3* A associaçao de doentes com lupus existe para te aconselhar
4*Tenta ir ao hospital de santo antonio, como deves ter lido nomeu relato o hospital de s. Joao ia-me matando pelo a mim nao me apanham lá
5*Muito importante, que tenhas força pois há dias melhores do que outros e nos menos bons nao podes ligar ao que os outros dizem, só tu é que sabes como te sentes e que dores tens
6*tenta conhecer os sinais que o teu corpo te dá para assim ao primeiro sintoma ficares alerta e puderes agir.
E por ultimo aponta no caderno todos os sintomas e todas as perguntas que queres ver respondidas para que quando fores ao medico nao esqueceres de nada.
Espero ter ajudado alguma coisa.
Se algum dia passares por famalicao, contata-me, teria muito gosto de te conhecer pessoalmente e falar contigo.
As melhoras e muita força

Lídia Cachetas disse...

Daniela, como sabes, Faço parte do grupo lupus, leio daqui e dali e nem sempre conheço a história completa dos doentes e difícil é conseguir registrar as histórias lupicas completas, pois acho k ng o conseguia e eu não deixo de ser mais uma portadora desta enfermidade. Aprendi com o meu médico a ler cada caso e pensar, está aqui um lupus, um lupinhos, um lupao!

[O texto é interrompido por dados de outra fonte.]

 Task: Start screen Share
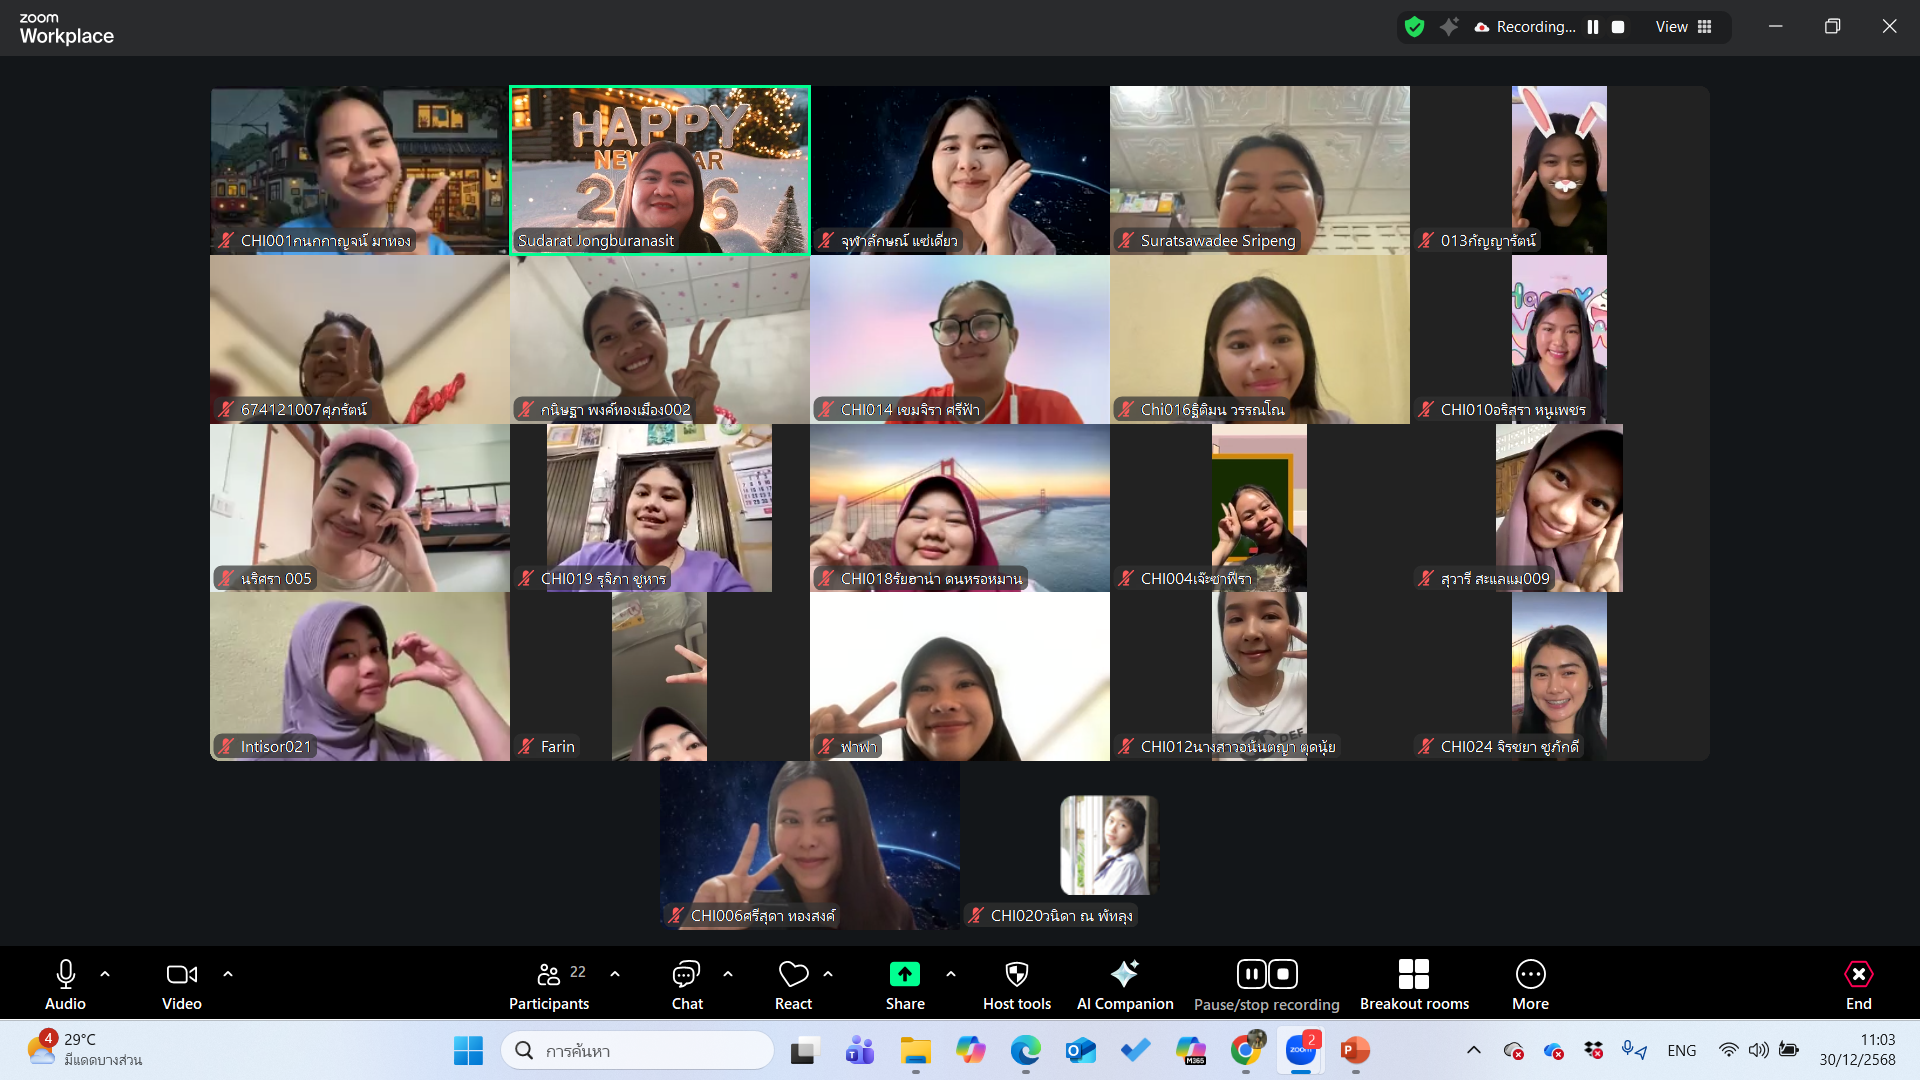pyautogui.click(x=904, y=985)
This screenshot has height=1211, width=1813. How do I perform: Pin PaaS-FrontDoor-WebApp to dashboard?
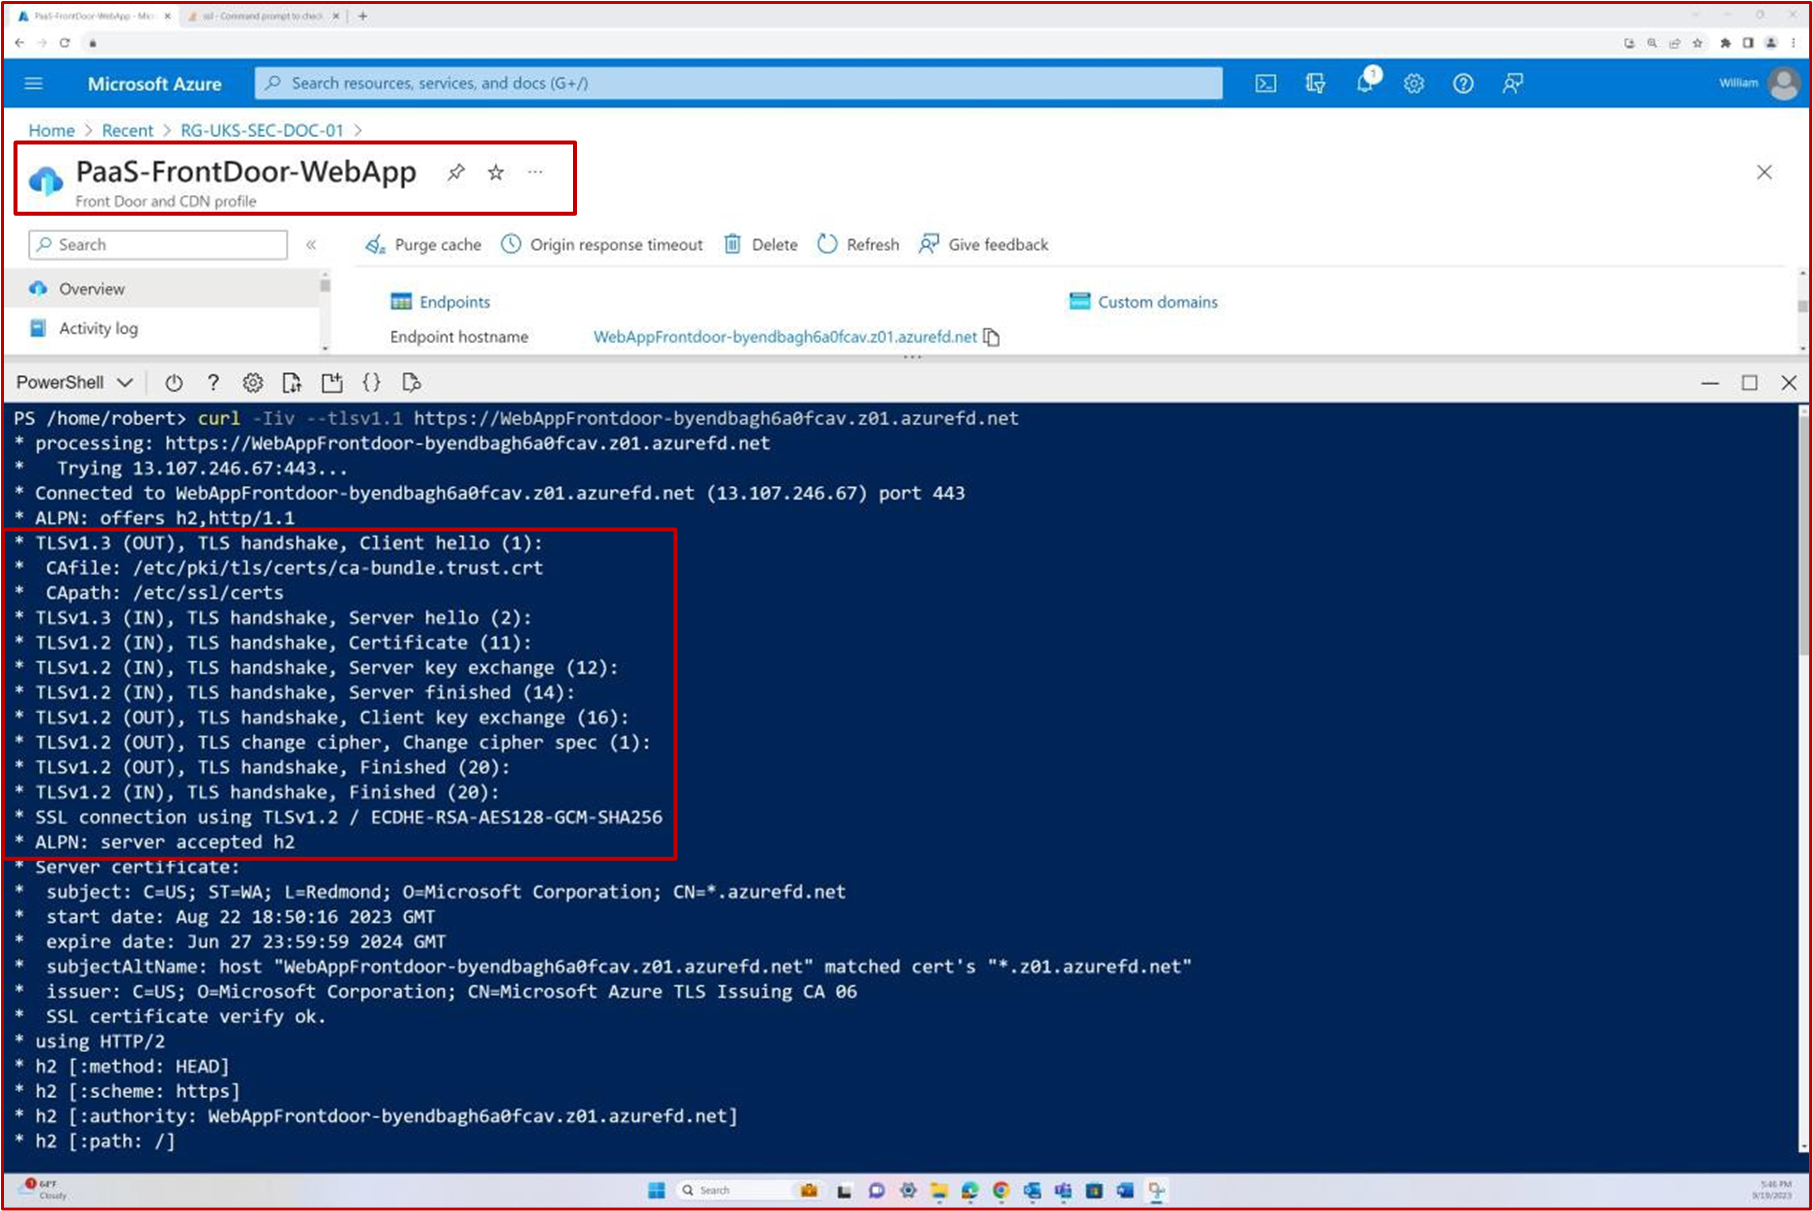coord(456,172)
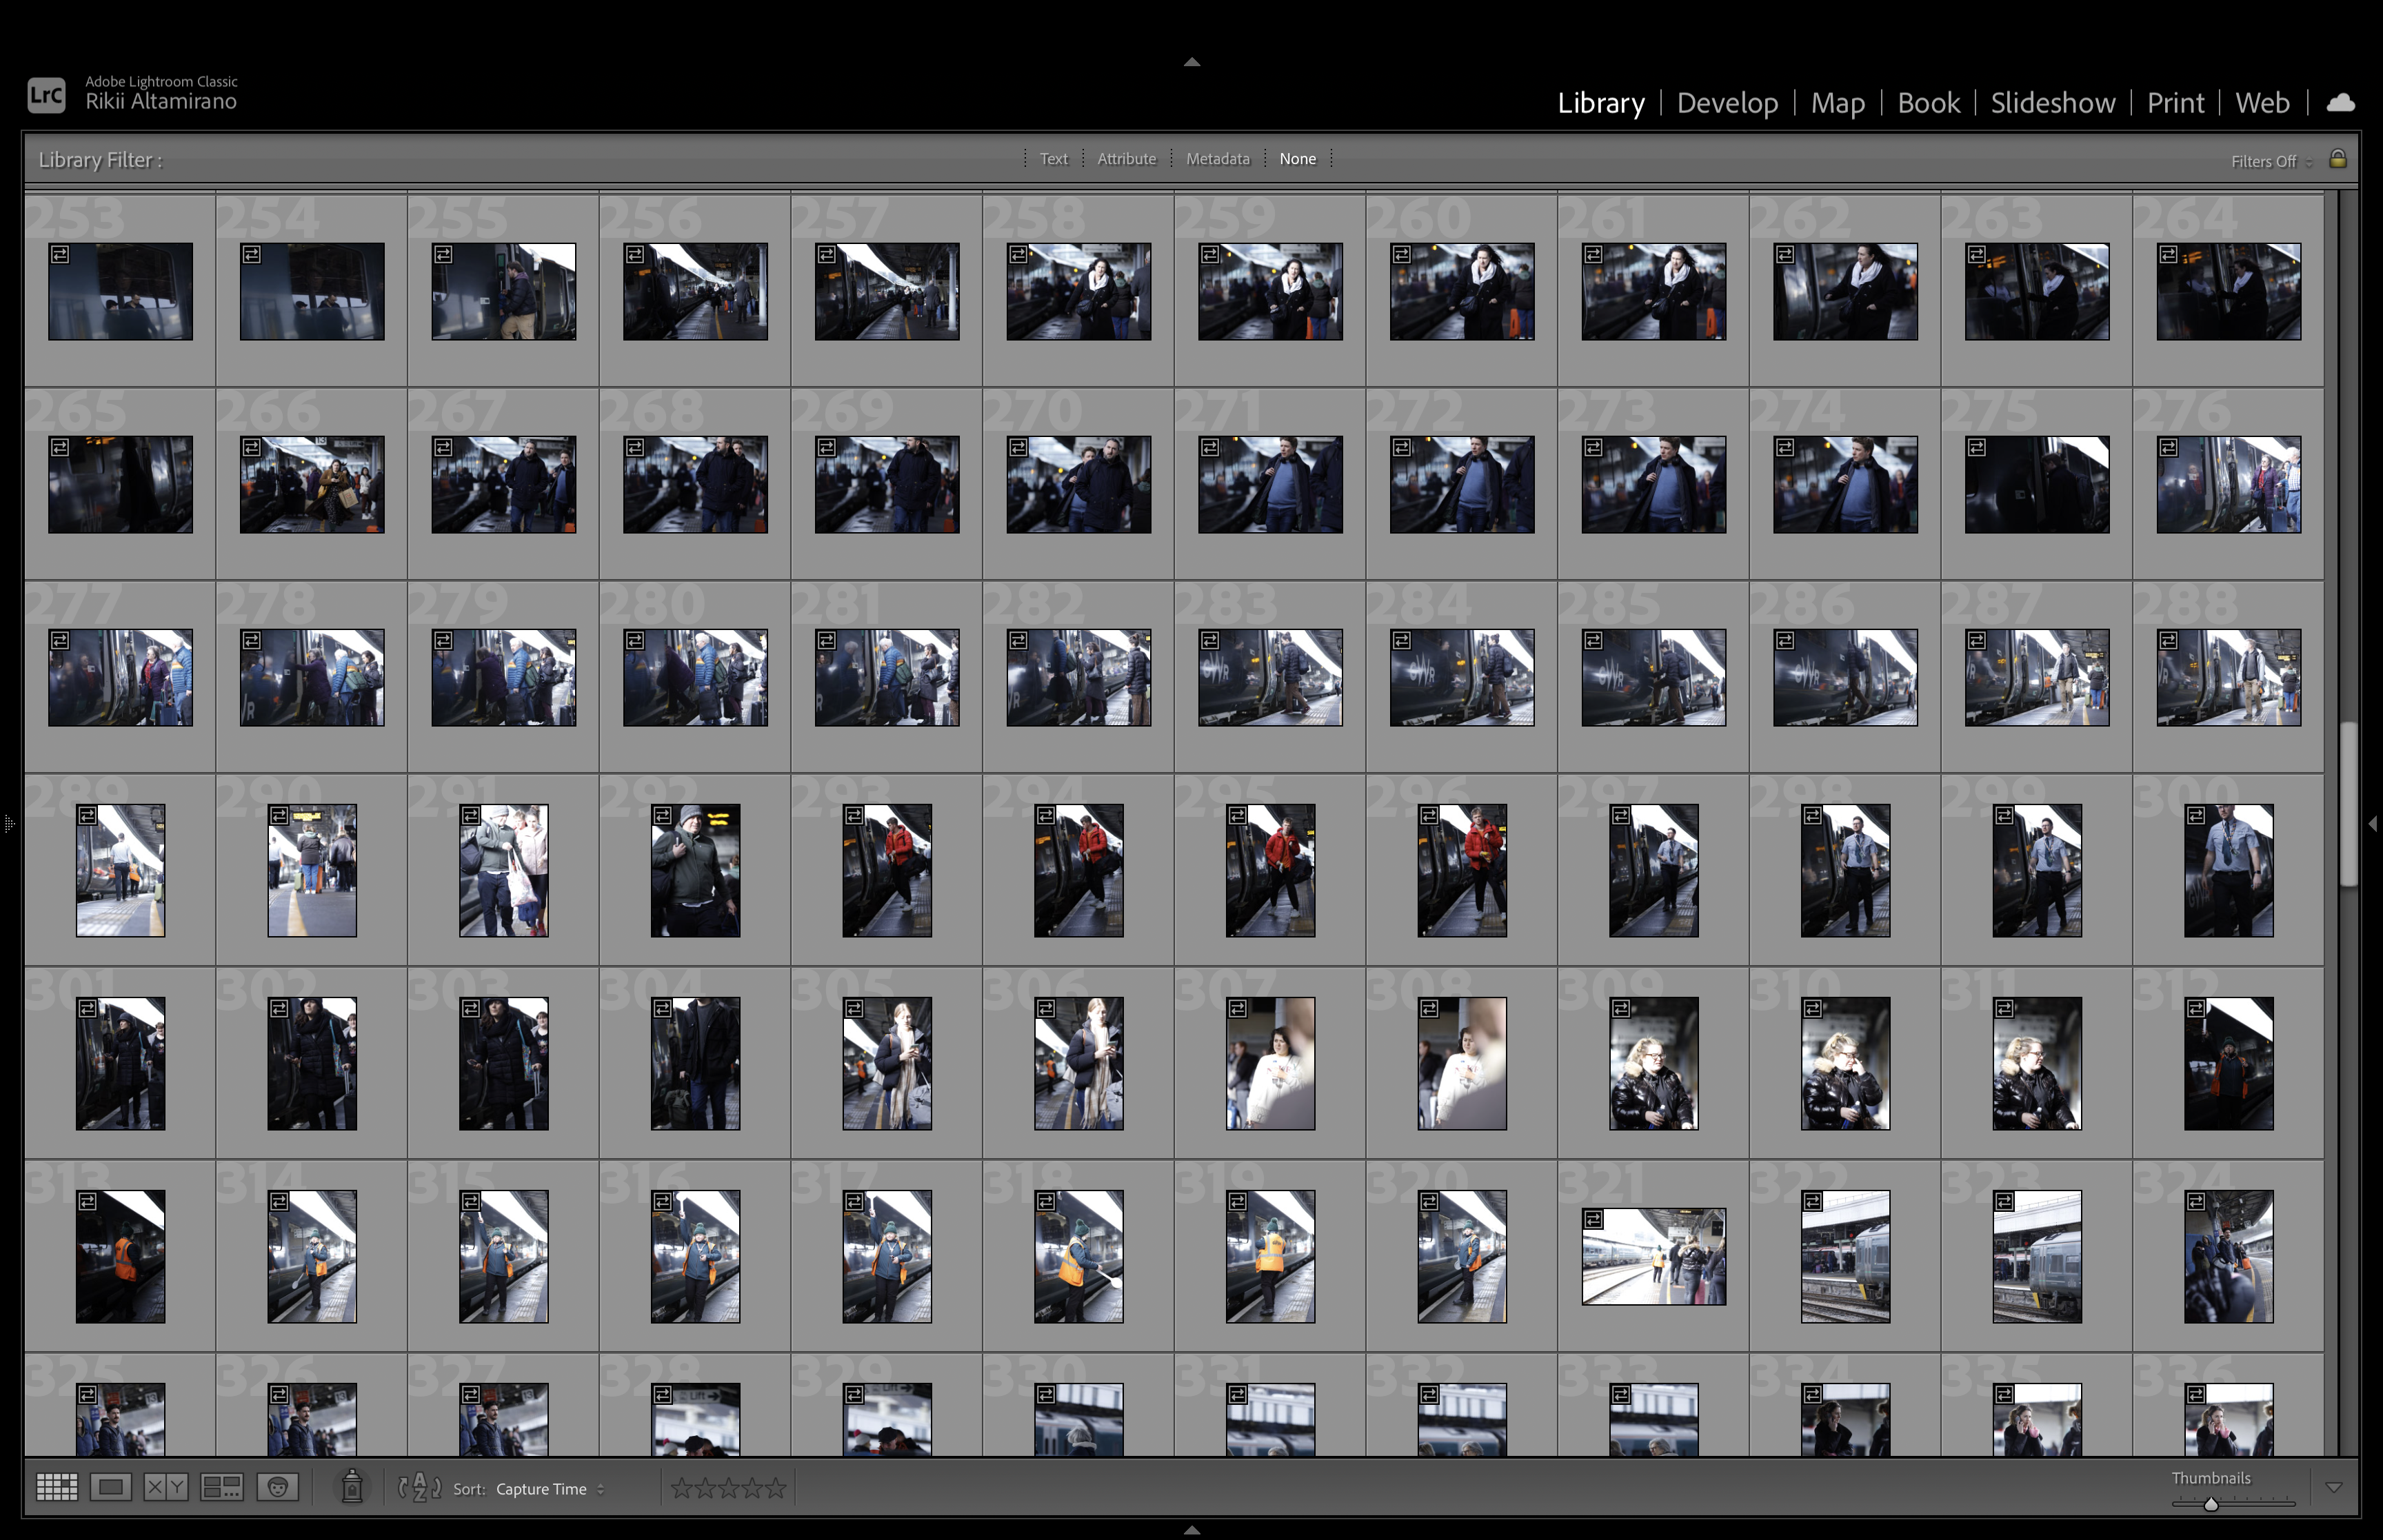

Mas muito facilmente acabo por já nem lembrar quem escreveu, bom por um lado e mau por outro, é assustador o aumento de portadores com lupus. Já nos conhecemos há uns anos e apenas sabia do teu problema de dentes. Hoje tive a curiosidade de ler a tua história e mais cabeluda do que pensava. No entanto já tens uma filha crescida, isto a propósito do que me ensinaram, faz uma lista do que tens de mau e do que tens de bom que te pode ajudar a superar os obstaculos que lupus te pode trazer. Então faz isso Daniela, assim como recomendo a qualquer pessoa. E não se esquecam, quem tem uma família que apoia, já é meio caminho andado! Como já percebi Daniela, tens o teu marido que ao longo destes anos todos consta presente na tua história. A tua Mãe e a tua filha, percebo a Tua revolta de não conseguires ser a Mãe que tu mesma gostavas e não lhe conseguires oferecer mais. Agarra te a tudo de bom que tens, acredita que muitos lupicos queriam unicamente o apoio familiar e não tem, vivem sabe Deus como com mais essa guerra nas costas, o que complica tudo na vida deles até mesmo a saúde. Se já é duro viver com esta doença, imagina não teres onde encostar a cabeça no ombro do seio familiar e desenrascar com a lei do desenrasque, pensa nisso! Coragem ,nunca desistir pois quem luta contigo tbm merece estar contigo nas vitórias e assim os laços.de amor aumentam e se tornam mais firmes sem folgas. És Tu sim quem mais sofre, mas a tua família tbm sofre e fica feliz qd estás bem e é por esses que deves continuar a lutar bem firme. Relativamente a quem crítica, ignora, fala o menos possível,, puxa para trás das costas, a gente não precisa de quem nos critique e sim de quem nos ajuda. Força! A tua filha um dia vai dizer que foste uma guerreira e vai ter muito orgulho na Mãe, deixa crescer mais um pouco, esta idade não ajuda muito, ok?

Lídia Cachetas disse...

Daniela, outra coisa, não podes desclassificar dessa forma o Hospital São João e muito menos em público, tiveste uma má esperiencia, acontece! Eu tbm já vi de tudo, no entanto conheço muitas pessoas seguidas neste hospital que tem o feedback muito positivo dos profissionais de Saúde.